When I first decided to spend a semester in Rome, my mother eagerly encouraged me, in hopes that I would learn about dressing well. In order to relieve my mother, I’d have to return home, having traded my leg warmers for a pashmina and my thrift store platform boots for a solid black pea coat. “Now that’s fashionable!” is what she would say.
We all come to Europe with the expectation that Romans are fashionable, stylish and “well dressed.” However, being here has made me reconsider the definition of the phrase.
Walking though the streets of Rome, whether I’m on the south side by the Coliseum or by the Vatican on the west, everywhere I go, everyone is dressed exactly the same.

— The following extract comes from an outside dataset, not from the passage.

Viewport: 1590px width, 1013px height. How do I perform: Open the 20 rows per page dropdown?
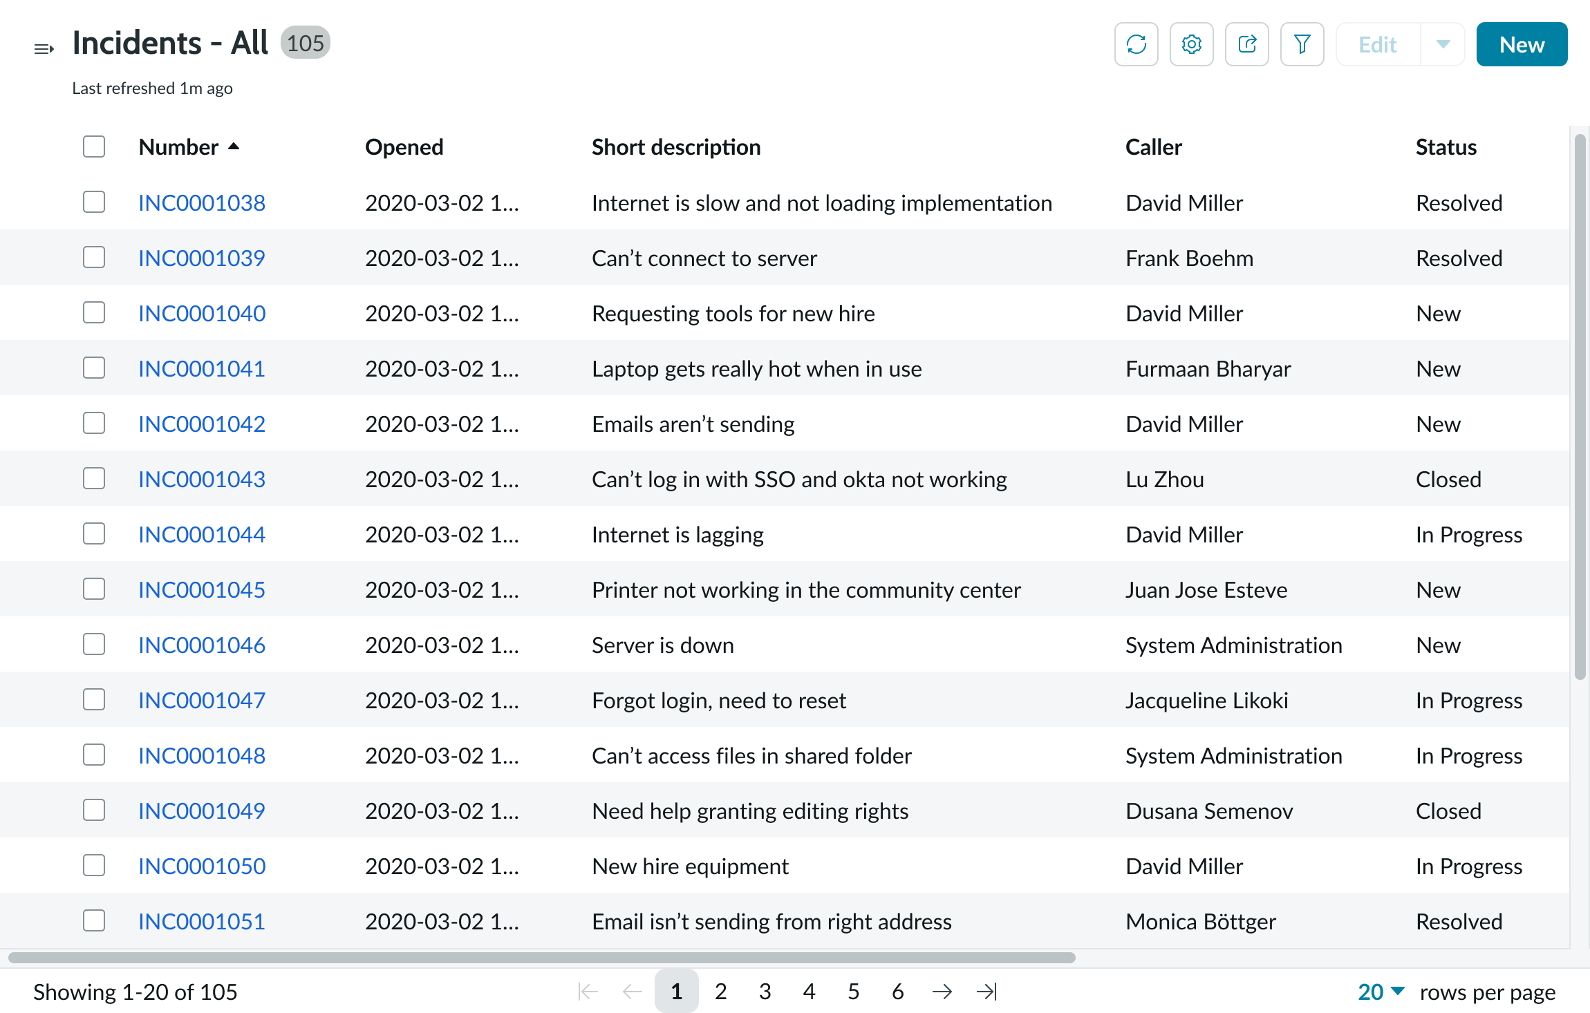tap(1381, 992)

Sure, they all look good, great even, in their sleek boots, dark sunglasses, tight black jackets for men and long elegant coats for women. But while it certainly might be that they appear well-dressed, does that definitively mean they are also dressed well?

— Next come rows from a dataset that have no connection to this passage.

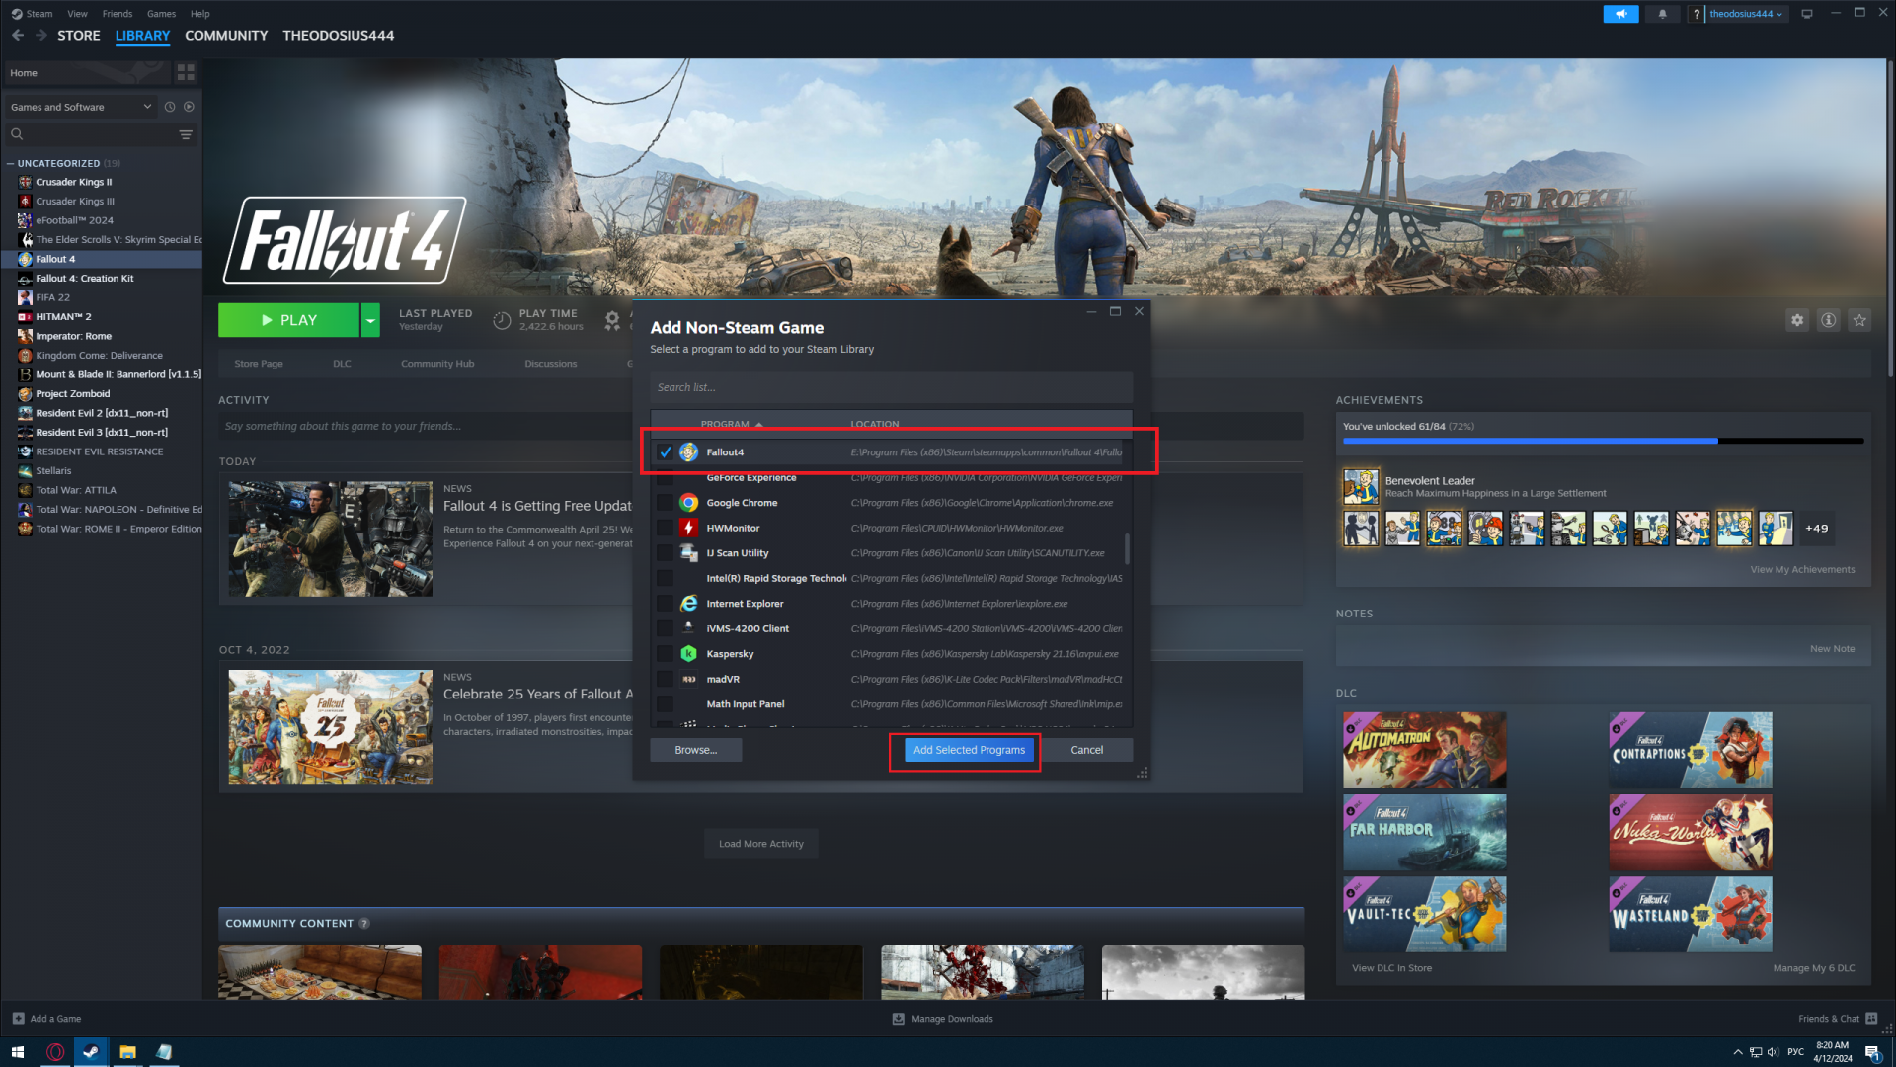Click the grid view icon beside Home
This screenshot has height=1067, width=1896.
(x=186, y=73)
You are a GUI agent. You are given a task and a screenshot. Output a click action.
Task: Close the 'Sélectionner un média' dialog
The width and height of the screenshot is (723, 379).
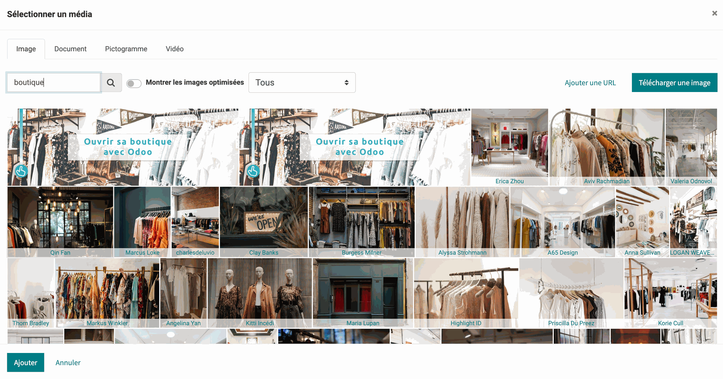click(x=714, y=13)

The difference between the two is incredible.
Although different, there is a vibrancy of style in Philadelphia. On any given day, I can find people dressed in sweats (I have yet to see an Italian wear anything remotely close to sweats on the street) or something as sensational as eight gauge plugs and a mohawk.

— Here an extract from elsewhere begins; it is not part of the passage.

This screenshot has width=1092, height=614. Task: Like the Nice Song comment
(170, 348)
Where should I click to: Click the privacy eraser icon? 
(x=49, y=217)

As young adults living in a city as creative as Philadelphia, many of us flex our individualism via what we put on our body. No longer do clothes only answer a superficial need, but they answer an individualistic need for those who choose to express themselves through style.
Yet there are the haters who feel that one of America’s most overweight cities is simultaneously one of America’s sloppiest cities. To some, our layers and beat-up Timbs characterize us as sloppy, unfashionable and poorly dressed.
But the point isn’t to pinpoint fashion taboos. It’s about acknowledging one of the few things we can really appreciate about our country: the importance and enjoyment of individualism. It is not an overstatement when I say that Romans openly gawk at you if you’re not wearing the “right” thing.
However, to criticize the situation without looking into its context would be unfair. We have to consider the antiquity that permeates almost every aspect of Rome. Rome was founded by Romulus in 753 B.C. America, on the other hand, was founded by Christopher Columbus in 1492, but was not declared independent from Great Britain until 1776.
That gives Romans slightly more time to tweak their culture, tradition and overall style sense. This is among what contributes to a more conformist mentality in Roman culture. To them, their sense of similar dressing represents their habitual connection to tradition in one of the most traditionally rich cities in the world.
America is a baby in comparison. We are still the newest of the powerful countries and our traditions are much less rooted. In fact, it’s become as if individualism is our strongest tradition, possibly because we’re so new and still scrambling around searching for something more concrete. Romans need not do this, as their culture is as concrete as it gets.
In the end, it isn’t to say one is better than the other. But as someone who has been raised with individualism as the norm, it becomes obvious when you’re thrown into a situation where individualism isn’t as highly regarded.
Ultimately, the result is a growing appreciation for this American tradition, as it is something I consider a privilege. I will gladly reinforce this individuality through my loud, American style – even if it means being called an American slob.